I’m not saying that critical consumption = production; these are terms in a series (admittedly infelicitous). I wonder though whether your definition of a good citizen is too much like a good journalist.

I mean, citizens know how to evaluate information for themselves. They may not always get it right, but they know how to do it. It’s not like we’re all just staggering around the dark. Maybe they need to learn a different grammar, or they need new tools. But it can’t be painting a mighty picture of the journalist on the wall and say “become like me, reader — learn how to write like me, read like me, think like me!” I don’t think this is what you intend to mean, but it does indeed mean something like this.

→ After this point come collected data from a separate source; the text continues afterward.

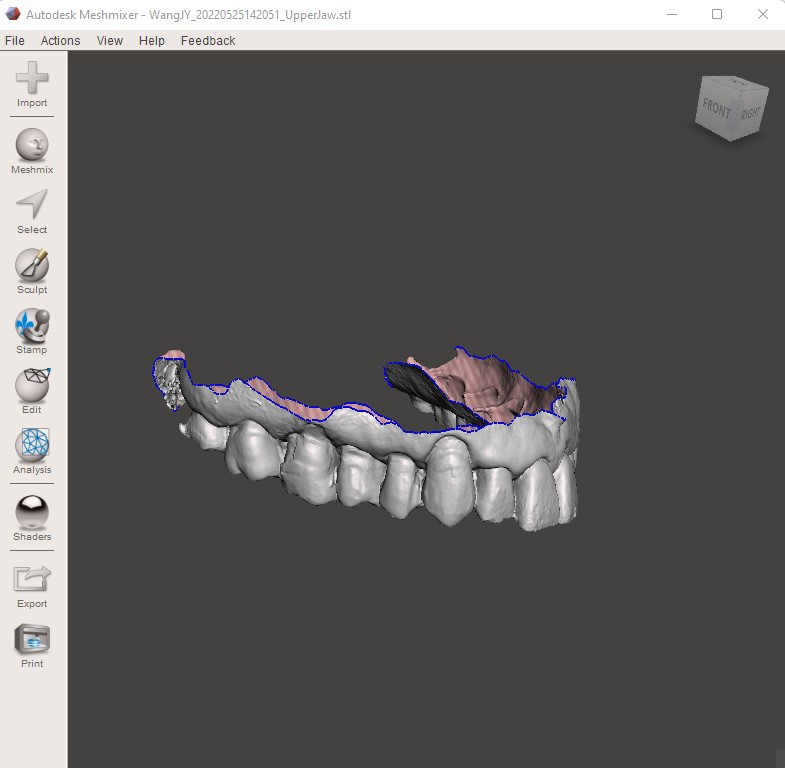Viewport: 785px width, 768px height.
Task: Expand the View menu
Action: 110,41
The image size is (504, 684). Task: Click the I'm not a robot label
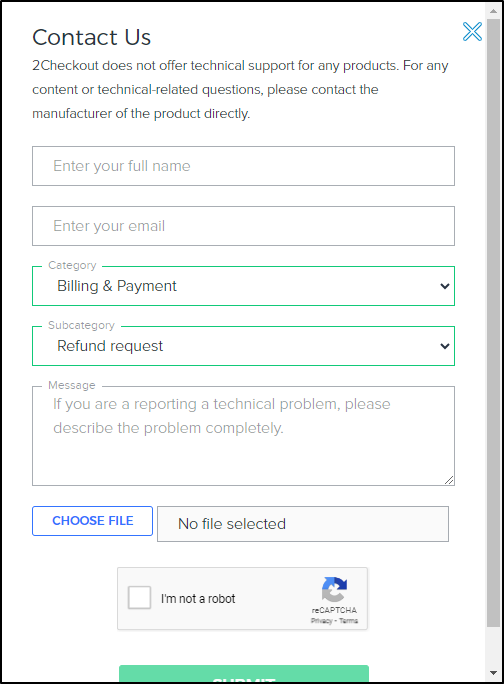point(198,598)
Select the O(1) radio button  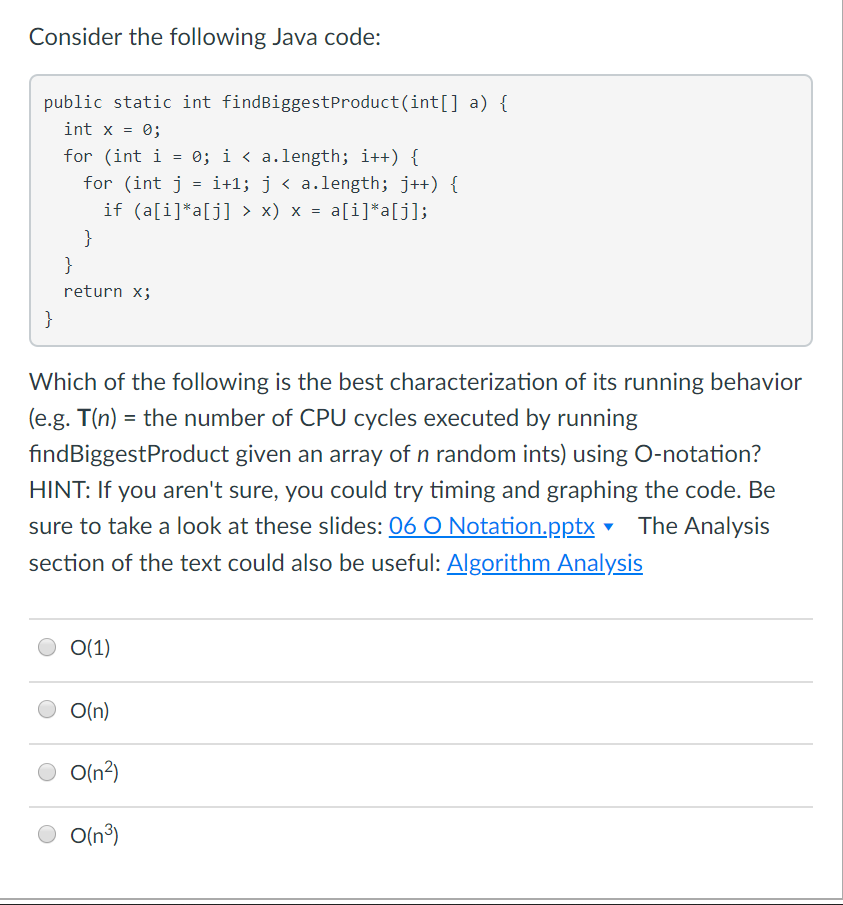[46, 647]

You could very well make the opposite point — that the advantage of these emerging forms isn’t just that citizens (“civilians”) are becoming writers, editors, filters in their own right, but that the new formats allow good writers to become or appear more like good readers. They don’t produce finished, polished statements, they give evidence of their reading and thinking that emerges over time.

This certainly gibes with your praise of TAS over FreeRepublic, and I think would hold true of many good blogs as well.

The whole point of this can’t be the transformation of everyone or everyone with the inclination to become a reporter, an editor, a pundit. This doesn’t mean that nontraditional/citizen reporters, editors, pundits aren’t valuable, because of course they are — just that it doesn’t touch the limits of what can be done.

It has to be a structural transformation of what all of these terms mean. And it has to be a reevaluation of everything valuable and less than valuable at all nodes in this media circuit, so that the scramble doesn’t just put things back where they used to be for no better reason than collective or institutional or verbal or mental inertia.